* Work required:
Print every line of the records below exactly as it reads.

(Collection entries)
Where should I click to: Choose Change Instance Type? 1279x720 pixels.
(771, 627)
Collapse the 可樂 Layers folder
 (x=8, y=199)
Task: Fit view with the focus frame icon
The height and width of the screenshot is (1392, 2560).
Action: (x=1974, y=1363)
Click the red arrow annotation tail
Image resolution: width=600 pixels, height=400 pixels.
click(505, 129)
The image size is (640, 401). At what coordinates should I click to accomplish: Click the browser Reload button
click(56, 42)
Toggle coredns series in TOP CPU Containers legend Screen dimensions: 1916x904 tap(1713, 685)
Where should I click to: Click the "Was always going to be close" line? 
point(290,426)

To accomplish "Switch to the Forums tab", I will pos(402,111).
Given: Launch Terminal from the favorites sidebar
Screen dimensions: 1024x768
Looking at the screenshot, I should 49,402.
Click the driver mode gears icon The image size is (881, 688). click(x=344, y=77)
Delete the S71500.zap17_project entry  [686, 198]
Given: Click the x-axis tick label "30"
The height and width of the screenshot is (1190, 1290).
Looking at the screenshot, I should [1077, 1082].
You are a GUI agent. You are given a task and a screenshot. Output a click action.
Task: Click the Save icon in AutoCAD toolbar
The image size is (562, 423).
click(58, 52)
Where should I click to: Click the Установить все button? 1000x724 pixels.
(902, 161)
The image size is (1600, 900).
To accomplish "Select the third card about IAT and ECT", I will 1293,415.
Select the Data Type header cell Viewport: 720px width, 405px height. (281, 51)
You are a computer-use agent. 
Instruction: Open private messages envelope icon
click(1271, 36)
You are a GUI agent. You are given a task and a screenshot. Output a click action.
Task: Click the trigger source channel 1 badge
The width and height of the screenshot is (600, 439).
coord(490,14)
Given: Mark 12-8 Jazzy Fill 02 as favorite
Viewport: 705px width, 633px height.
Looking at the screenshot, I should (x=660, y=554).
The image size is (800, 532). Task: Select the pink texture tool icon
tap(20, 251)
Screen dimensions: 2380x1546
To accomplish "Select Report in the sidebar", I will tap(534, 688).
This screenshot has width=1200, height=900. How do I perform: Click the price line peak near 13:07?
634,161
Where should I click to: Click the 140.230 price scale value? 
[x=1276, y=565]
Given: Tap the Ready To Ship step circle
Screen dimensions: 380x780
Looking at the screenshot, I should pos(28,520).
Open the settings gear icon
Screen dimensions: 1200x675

* Expected answer:
Where should I click to: Choose Change Instance Type? 1279x720 pixels.
(771, 627)
Collapse the 可樂 Layers folder
 (x=8, y=199)
Task: Fit view with the focus frame icon
The height and width of the screenshot is (1392, 2560).
Action: (x=1974, y=1363)
Click the red arrow annotation tail
Image resolution: width=600 pixels, height=400 pixels.
click(505, 129)
The image size is (640, 401). At what coordinates should I click to accomplish: Click the browser Reload button
click(56, 42)
Toggle coredns series in TOP CPU Containers legend Screen dimensions: 1916x904 tap(1713, 685)
Where should I click to: Click the "Was always going to be close" line? 
point(290,426)

To accomplish "Switch to the Forums tab", I will pos(402,111).
Given: Launch Terminal from the favorites sidebar
Screen dimensions: 1024x768
Looking at the screenshot, I should 49,402.
Click the driver mode gears icon The image size is (881, 688). click(x=344, y=77)
Delete the S71500.zap17_project entry  [686, 198]
Given: Click the x-axis tick label "30"
The height and width of the screenshot is (1190, 1290).
Looking at the screenshot, I should [1077, 1082].
You are a GUI agent. You are given a task and a screenshot. Output a click action.
Task: Click the Save icon in AutoCAD toolbar
The image size is (562, 423).
click(58, 52)
Where should I click to: Click the Установить все button? 1000x724 pixels.
(902, 161)
The image size is (1600, 900).
To accomplish "Select the third card about IAT and ECT", I will 1293,415.
Select the Data Type header cell Viewport: 720px width, 405px height. (281, 51)
You are a computer-use agent. 
Instruction: Open private messages envelope icon
click(1271, 36)
You are a GUI agent. You are given a task and a screenshot. Output a click action.
Task: Click the trigger source channel 1 badge
The width and height of the screenshot is (600, 439).
coord(490,14)
Given: Mark 12-8 Jazzy Fill 02 as favorite
Viewport: 705px width, 633px height.
Looking at the screenshot, I should (x=660, y=554).
The image size is (800, 532). Task: Select the pink texture tool icon
tap(20, 251)
Screen dimensions: 2380x1546
To accomplish "Select Report in the sidebar", I will tap(534, 688).
This screenshot has width=1200, height=900. How do I perform: Click the price line peak near 13:07?
634,161
Where should I click to: Click the 140.230 price scale value? 
[x=1276, y=565]
Given: Tap the Ready To Ship step circle
Screen dimensions: 380x780
Looking at the screenshot, I should pos(28,520).
Open the settings gear icon
Screen dimensions: 1200x675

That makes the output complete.